Have you ever said something and then changed your mind? Of course you have. We all have. It is part and parcel of saying almost anything. We say things and then, faced with them weeks, months or years later, we may have come to change our mind. We may even say we were wrong.
Someone reminded me of something I said in a podcast from a few months ago. They didn’t so much remind me as quoted me. Fortunately, I was able to stand by what I said then. I still think what I said and stand by it. Phew!
But I got to thinking, what if I hadn’t? Minimally, if someone brings it up, I would say that I didn’t agree with it anymore. That much seems obvious. But would I leave the podcast there, continuing to remain as a reminder of a time I said something that I no longer think? Or, in case someone used it to quote me, would I take it down? After all, it is embarrassing to be quoted on something you don’t think anymore. Worse, you might convince someone else of the thing that you don’t think anymore and wish you hadn’t!
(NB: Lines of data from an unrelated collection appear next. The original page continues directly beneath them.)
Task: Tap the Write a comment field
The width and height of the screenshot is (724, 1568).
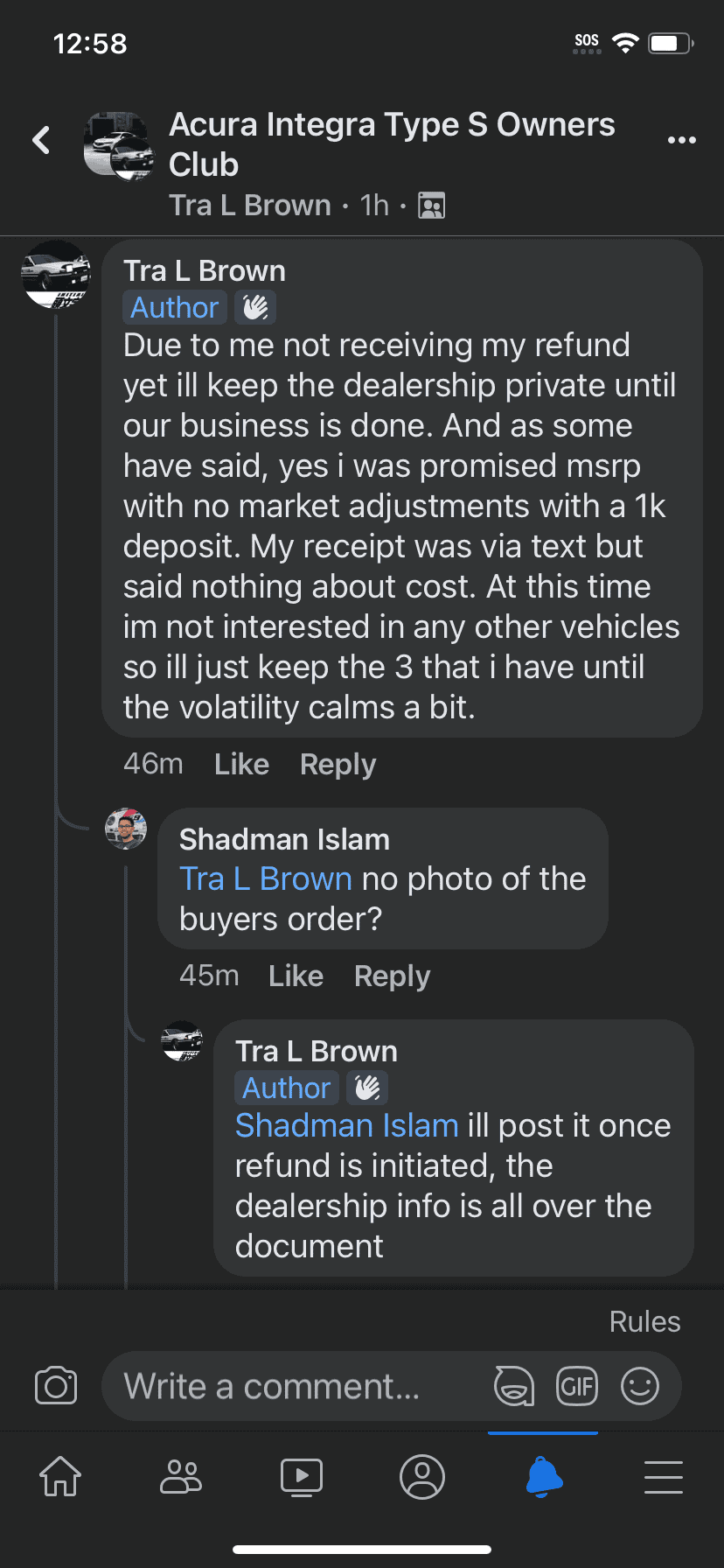Action: 297,1386

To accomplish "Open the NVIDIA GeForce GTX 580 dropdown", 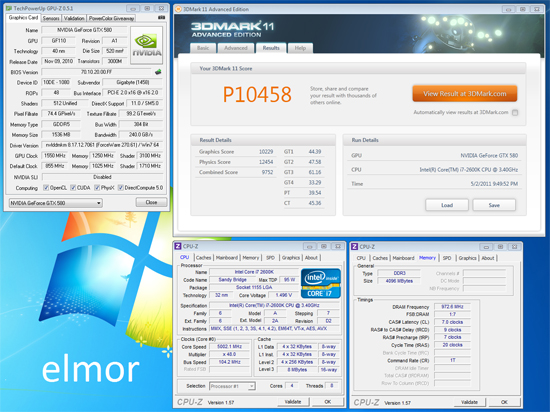I will coord(56,203).
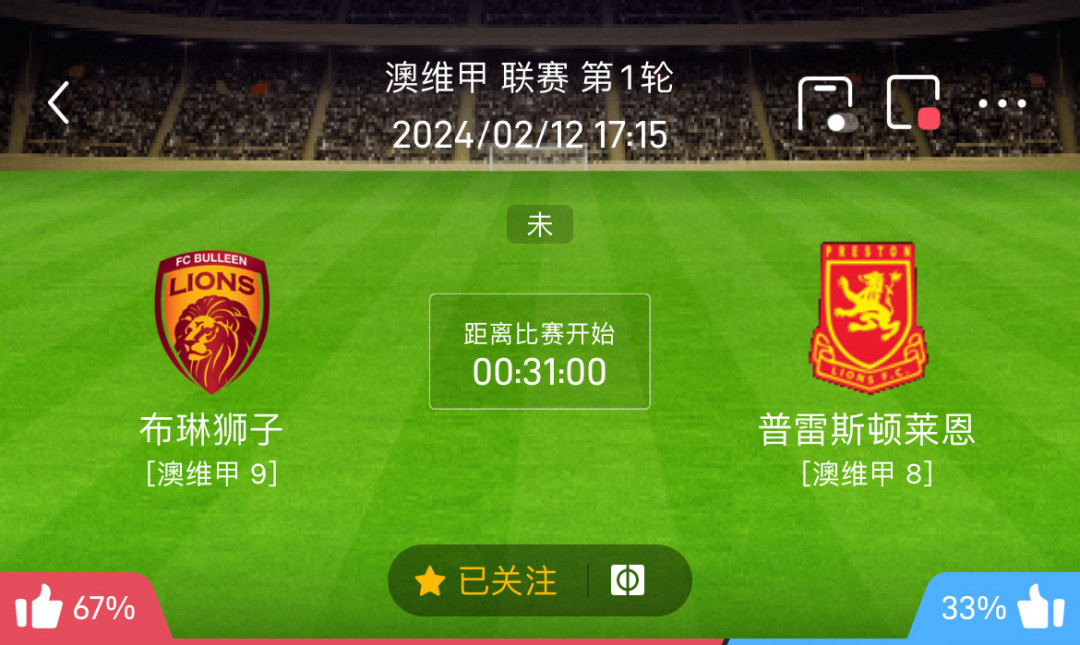Start screen recording with the red dot icon
This screenshot has width=1080, height=645.
[x=914, y=103]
Naturally, it depends what the thing is. I don’t think I’ve said anything racist on this blog before, but if I had done (and rightly apologised for it), I would probably take that down because why continue to upset people with something you don’t even think or mean? That seems a natural case for taking the thing down. If you recognise it was an upsetting thing to say, and you wish you hadn’t said it, and you know it will still upset people if found and read, it is just a clear case for employing the edit button.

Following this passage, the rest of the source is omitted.